* **WORK TO BE COMPLETED**
In the entries that follow, the first line to write out is the one containing "How do I perform: Open help", and the last is the one containing "You are a computer-use agent. The". Reproduce that stretch exactly, with nothing before or after it.

* **RECORDS FOR THIS TASK**
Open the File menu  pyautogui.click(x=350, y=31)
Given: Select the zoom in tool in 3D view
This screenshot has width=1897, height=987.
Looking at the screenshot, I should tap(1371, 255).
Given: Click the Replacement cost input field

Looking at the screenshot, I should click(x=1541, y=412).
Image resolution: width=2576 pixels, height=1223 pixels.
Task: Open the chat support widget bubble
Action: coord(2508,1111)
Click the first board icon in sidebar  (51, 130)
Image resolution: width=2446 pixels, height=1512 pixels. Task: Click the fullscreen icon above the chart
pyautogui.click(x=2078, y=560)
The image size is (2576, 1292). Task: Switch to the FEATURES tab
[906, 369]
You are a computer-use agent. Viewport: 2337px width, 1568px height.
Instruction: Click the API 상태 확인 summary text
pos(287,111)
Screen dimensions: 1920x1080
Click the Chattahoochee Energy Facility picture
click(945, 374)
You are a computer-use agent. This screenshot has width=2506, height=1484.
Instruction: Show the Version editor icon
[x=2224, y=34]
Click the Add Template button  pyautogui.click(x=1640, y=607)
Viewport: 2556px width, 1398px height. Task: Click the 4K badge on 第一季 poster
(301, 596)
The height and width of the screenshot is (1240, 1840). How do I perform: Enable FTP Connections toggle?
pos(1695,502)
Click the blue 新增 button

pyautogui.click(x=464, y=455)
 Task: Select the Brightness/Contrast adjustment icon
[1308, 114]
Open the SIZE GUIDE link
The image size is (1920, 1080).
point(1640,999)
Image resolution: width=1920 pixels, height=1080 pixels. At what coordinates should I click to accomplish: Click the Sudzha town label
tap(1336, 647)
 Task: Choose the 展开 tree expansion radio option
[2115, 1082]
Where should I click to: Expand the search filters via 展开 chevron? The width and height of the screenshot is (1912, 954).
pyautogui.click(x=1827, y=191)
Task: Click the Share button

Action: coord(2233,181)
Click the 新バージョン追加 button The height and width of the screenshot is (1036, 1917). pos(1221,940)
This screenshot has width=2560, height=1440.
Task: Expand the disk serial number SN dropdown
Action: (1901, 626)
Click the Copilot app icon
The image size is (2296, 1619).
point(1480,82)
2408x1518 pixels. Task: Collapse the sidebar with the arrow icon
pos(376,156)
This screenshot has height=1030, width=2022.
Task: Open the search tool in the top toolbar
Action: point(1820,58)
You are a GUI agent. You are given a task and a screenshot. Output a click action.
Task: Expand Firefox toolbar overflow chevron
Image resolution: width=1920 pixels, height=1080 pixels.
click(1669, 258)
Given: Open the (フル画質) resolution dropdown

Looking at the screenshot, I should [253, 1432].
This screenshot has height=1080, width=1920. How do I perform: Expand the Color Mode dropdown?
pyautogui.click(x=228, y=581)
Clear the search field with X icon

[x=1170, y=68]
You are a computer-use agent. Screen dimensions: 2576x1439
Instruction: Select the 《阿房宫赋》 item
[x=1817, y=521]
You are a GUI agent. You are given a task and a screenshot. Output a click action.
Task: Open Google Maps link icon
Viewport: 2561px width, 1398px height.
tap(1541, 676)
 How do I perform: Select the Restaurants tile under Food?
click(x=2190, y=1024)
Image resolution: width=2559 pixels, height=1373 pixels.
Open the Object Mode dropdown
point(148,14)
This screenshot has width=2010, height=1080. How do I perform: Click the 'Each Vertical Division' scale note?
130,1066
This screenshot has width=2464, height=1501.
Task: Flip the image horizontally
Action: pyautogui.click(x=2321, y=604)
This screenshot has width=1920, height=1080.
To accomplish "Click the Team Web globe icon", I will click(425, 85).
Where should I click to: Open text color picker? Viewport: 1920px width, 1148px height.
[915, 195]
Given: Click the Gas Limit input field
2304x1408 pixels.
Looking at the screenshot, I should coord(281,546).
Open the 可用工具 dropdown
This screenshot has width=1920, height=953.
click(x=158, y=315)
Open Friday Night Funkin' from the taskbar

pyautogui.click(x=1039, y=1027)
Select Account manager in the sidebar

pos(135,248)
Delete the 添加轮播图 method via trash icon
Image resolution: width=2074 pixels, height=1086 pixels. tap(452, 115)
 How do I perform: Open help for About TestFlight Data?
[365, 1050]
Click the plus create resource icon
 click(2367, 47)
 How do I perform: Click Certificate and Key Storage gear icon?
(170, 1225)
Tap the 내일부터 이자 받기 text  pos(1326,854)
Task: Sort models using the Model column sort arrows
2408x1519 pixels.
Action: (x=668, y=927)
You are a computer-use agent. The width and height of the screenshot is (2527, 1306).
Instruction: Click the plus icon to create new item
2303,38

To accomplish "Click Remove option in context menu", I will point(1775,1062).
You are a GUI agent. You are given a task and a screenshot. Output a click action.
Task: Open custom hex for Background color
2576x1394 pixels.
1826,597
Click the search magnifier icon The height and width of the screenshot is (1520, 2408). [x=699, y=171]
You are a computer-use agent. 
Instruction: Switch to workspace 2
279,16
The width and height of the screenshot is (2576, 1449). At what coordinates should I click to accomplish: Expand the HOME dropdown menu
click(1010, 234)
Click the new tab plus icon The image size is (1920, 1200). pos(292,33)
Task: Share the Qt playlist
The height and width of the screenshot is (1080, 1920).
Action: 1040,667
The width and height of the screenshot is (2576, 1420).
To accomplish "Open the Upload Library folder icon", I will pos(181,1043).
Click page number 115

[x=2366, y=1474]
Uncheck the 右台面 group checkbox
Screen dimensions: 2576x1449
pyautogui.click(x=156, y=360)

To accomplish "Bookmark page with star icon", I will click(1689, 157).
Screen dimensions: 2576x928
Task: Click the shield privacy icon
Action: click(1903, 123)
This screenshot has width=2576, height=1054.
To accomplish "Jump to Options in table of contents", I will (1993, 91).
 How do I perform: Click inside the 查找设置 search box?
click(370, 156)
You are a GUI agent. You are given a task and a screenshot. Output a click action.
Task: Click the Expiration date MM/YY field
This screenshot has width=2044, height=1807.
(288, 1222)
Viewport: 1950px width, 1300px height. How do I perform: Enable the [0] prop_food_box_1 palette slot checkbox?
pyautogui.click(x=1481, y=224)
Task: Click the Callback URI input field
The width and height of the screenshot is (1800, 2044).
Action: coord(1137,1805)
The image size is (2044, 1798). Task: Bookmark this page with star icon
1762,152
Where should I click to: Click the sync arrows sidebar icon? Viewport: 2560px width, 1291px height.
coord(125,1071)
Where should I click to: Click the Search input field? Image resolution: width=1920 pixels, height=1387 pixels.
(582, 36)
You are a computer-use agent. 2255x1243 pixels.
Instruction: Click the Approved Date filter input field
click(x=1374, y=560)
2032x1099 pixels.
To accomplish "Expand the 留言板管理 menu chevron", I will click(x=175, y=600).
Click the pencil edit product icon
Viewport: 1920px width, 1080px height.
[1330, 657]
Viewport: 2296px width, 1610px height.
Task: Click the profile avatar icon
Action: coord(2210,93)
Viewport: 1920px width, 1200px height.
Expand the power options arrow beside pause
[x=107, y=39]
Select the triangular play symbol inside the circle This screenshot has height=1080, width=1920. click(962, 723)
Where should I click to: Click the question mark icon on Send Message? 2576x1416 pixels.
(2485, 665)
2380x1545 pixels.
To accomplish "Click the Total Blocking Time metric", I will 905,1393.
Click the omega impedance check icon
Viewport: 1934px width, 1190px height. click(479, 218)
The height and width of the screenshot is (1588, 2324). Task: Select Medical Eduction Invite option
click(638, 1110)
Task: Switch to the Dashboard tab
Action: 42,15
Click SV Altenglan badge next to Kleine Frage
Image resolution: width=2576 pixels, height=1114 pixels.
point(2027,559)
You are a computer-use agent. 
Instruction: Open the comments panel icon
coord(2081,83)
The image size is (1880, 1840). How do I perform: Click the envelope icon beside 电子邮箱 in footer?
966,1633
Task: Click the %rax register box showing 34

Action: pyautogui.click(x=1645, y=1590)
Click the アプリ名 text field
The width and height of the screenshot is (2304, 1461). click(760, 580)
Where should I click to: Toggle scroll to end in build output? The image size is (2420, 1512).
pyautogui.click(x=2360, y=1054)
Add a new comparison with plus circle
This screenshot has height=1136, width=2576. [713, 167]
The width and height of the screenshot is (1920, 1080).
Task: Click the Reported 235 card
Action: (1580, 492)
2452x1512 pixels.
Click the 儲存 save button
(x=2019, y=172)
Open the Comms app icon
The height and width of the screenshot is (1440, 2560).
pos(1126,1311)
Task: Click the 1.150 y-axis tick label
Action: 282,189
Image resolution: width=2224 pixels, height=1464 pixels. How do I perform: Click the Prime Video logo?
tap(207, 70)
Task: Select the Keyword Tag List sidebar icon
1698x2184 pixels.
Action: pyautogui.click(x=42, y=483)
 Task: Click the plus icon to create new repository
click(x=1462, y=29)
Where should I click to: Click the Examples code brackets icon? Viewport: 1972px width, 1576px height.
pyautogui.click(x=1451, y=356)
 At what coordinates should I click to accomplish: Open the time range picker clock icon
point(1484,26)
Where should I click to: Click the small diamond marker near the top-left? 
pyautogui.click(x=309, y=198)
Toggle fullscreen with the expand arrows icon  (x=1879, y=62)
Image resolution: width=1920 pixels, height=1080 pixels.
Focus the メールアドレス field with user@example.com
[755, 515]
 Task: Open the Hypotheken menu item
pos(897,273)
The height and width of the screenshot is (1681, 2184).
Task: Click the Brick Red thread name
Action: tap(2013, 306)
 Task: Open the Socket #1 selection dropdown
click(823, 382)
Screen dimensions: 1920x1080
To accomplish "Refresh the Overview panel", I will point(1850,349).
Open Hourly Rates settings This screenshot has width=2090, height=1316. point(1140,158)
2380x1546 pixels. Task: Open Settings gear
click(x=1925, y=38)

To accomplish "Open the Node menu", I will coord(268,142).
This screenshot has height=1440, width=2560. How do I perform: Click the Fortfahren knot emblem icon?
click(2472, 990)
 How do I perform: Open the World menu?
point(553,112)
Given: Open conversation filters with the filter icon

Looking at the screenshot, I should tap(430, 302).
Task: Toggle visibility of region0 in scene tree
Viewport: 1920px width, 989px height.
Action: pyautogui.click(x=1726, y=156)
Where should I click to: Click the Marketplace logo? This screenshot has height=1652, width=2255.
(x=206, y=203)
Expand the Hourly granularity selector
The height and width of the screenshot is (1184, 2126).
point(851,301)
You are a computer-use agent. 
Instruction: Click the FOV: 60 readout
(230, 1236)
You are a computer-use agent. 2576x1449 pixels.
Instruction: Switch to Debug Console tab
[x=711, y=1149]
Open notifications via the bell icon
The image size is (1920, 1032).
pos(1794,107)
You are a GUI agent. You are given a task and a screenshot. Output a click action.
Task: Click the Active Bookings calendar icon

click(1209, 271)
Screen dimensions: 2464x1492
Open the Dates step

* **REPLY TO THE TASK**
 How do I perform: Open help for About TestFlight Data?
[365, 1050]
Click the plus create resource icon
 click(2367, 47)
 How do I perform: Click Certificate and Key Storage gear icon?
(170, 1225)
Tap the 내일부터 이자 받기 text  pos(1326,854)
Task: Sort models using the Model column sort arrows
2408x1519 pixels.
Action: (x=668, y=927)
You are a computer-use agent. The width and height of the screenshot is (2527, 1306).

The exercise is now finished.